Neste sentido, consolidou, em 2001, seu programa de monitoramento de combustíveis - que conta com apoio de laboratórios de universidades e institutos de pesquisa - nas regiões Nordeste, Sul e Sudeste, e iniciou esse trabalho no Centro-Oeste. Ainda em 2001, a Agência fez os preparativos para levar o programa à região Norte. Boletins de qualidadesão elaborados mensalmente, e a intenção da Agência é divulgá-los, no futuro, com explicações que evitem temores infundados por parte dos comsumidores. Este programa de monitoramento já fornece informações privilegiadas para definir estratégias e prioridades para as ações de fiscalização da agência.

Em dezembro de 2001, foi lançado o programa de marcação de solventes, que possibilitará à Agência rastrear a procedência de produtos usados na adulteração de gasolina. Essa marcação facilitará significativamente toda a execução do programa de monitoramento de combustíveis.

O quadro regulatório sobre a qualidade englobou também importantes avanços nas especificações dos principais combustíveis - gasolina, álcool, gás natural e diesel - , cmo revisão de portarias existentes, algumas das quais do tempo do Departamento Nacional de Combustíveis.
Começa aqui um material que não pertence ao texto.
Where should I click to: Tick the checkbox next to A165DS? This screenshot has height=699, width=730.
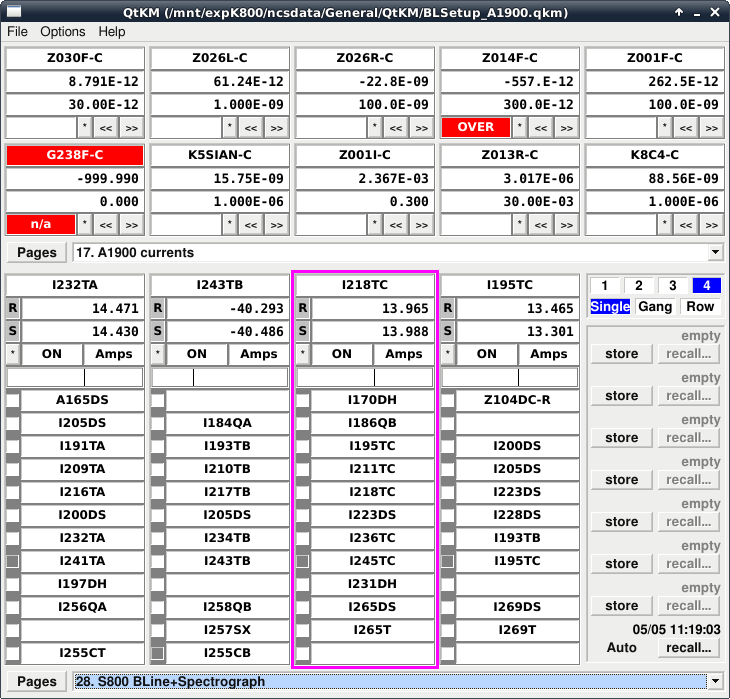pos(13,401)
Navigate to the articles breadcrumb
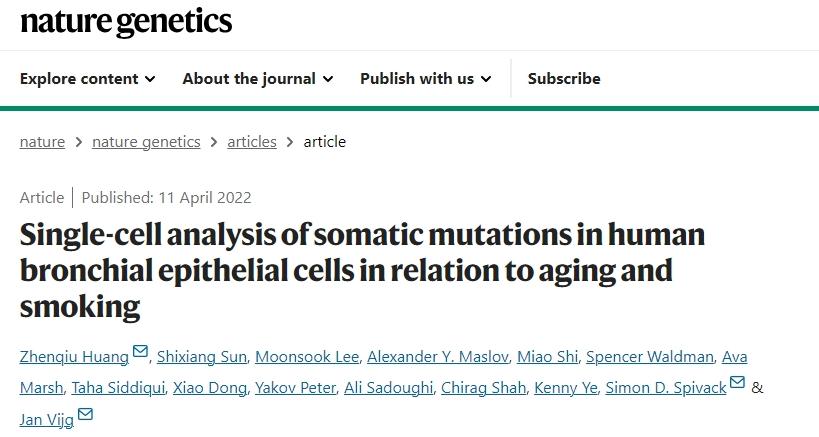The height and width of the screenshot is (437, 819). coord(252,142)
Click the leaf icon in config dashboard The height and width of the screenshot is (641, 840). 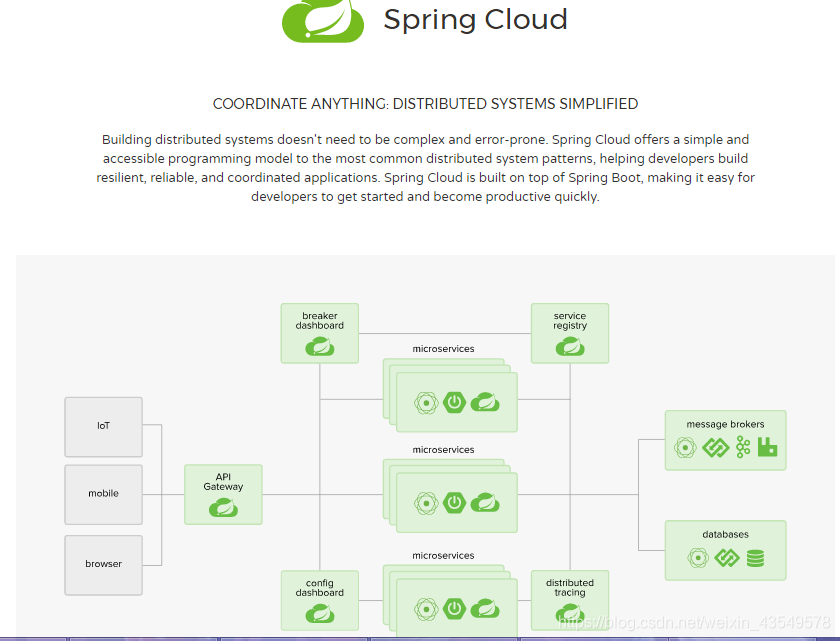click(319, 612)
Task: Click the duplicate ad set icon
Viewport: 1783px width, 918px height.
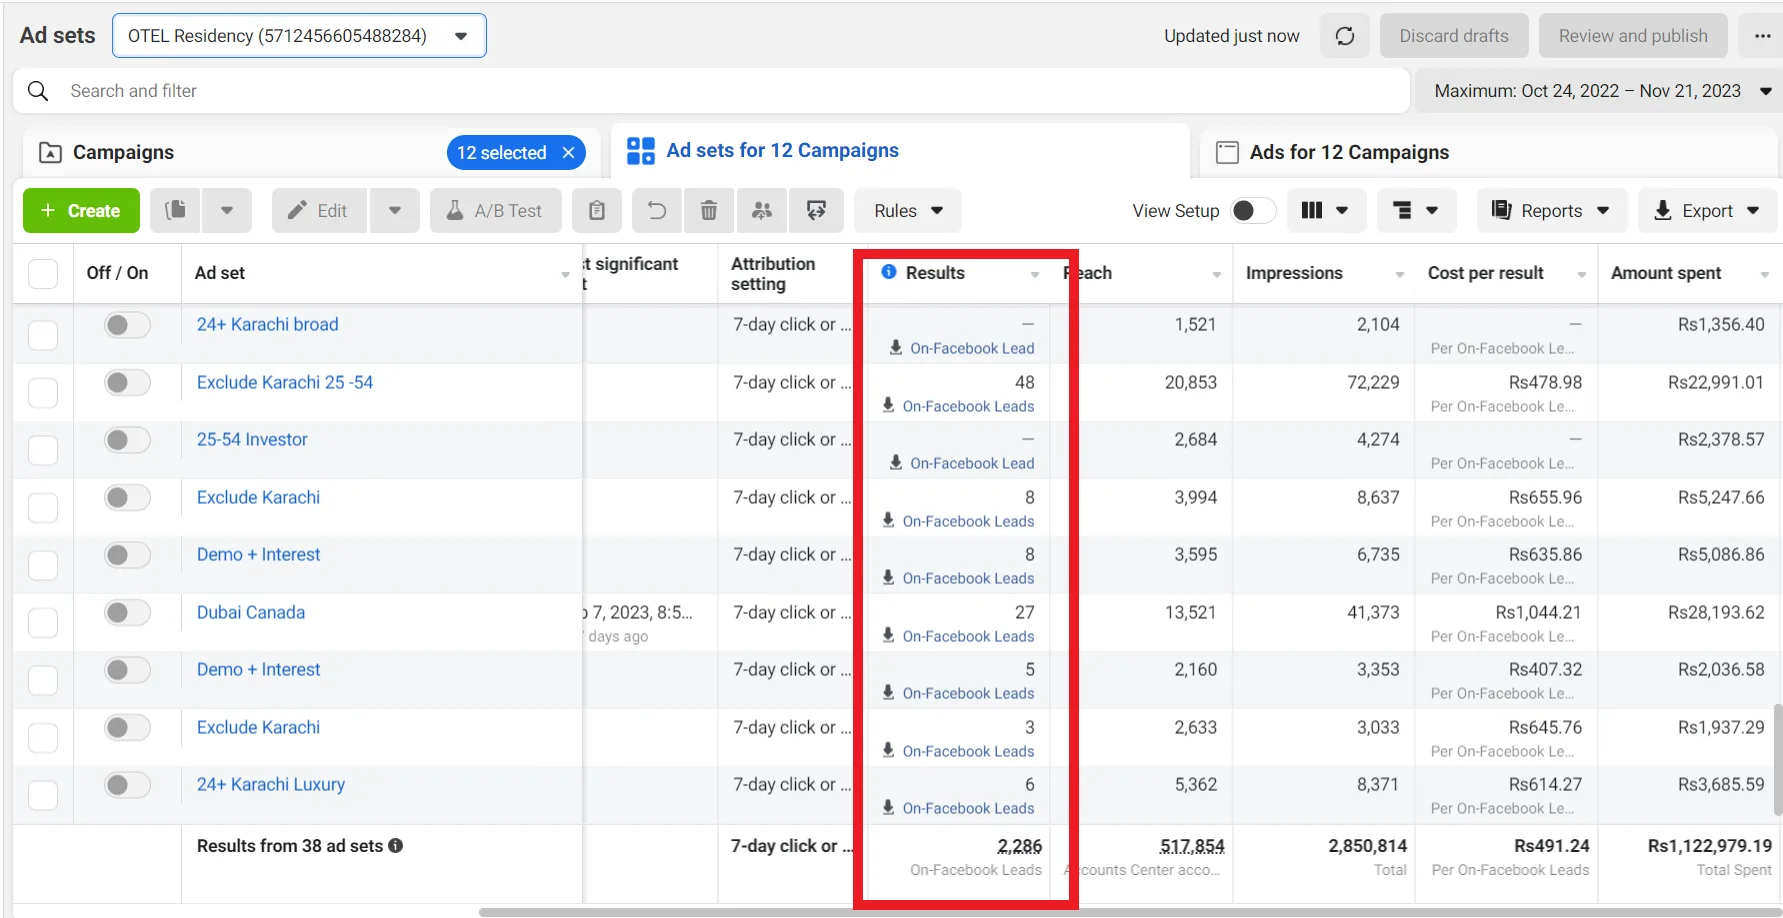Action: (x=176, y=210)
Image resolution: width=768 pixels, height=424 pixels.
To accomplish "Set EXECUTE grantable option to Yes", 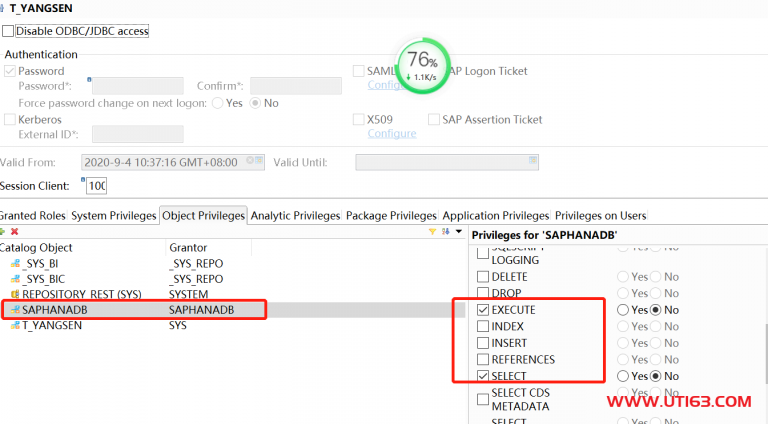I will click(x=624, y=310).
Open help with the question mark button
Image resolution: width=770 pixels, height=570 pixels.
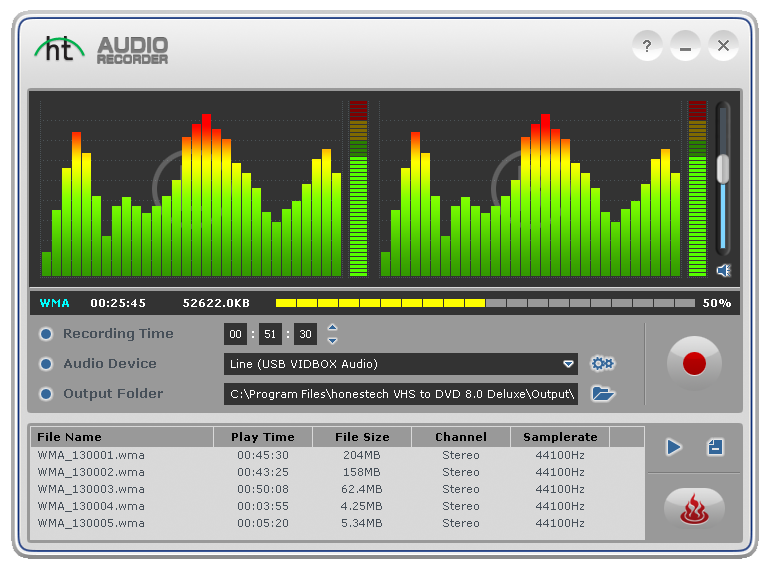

Os lubrificantes também foram incluídos nesse processo, com o registro de todos os agentes econômicos que atuam nesse segmento, o que permitirá maior controle do óleo contaminado e re-refinado, por exemplo. A revisão de portarias nesse área já criou a obrigação da coleta de óleo para re-refino e a determinação de que, pelo menoe, 30% do óleo utilizado sejam reciclados.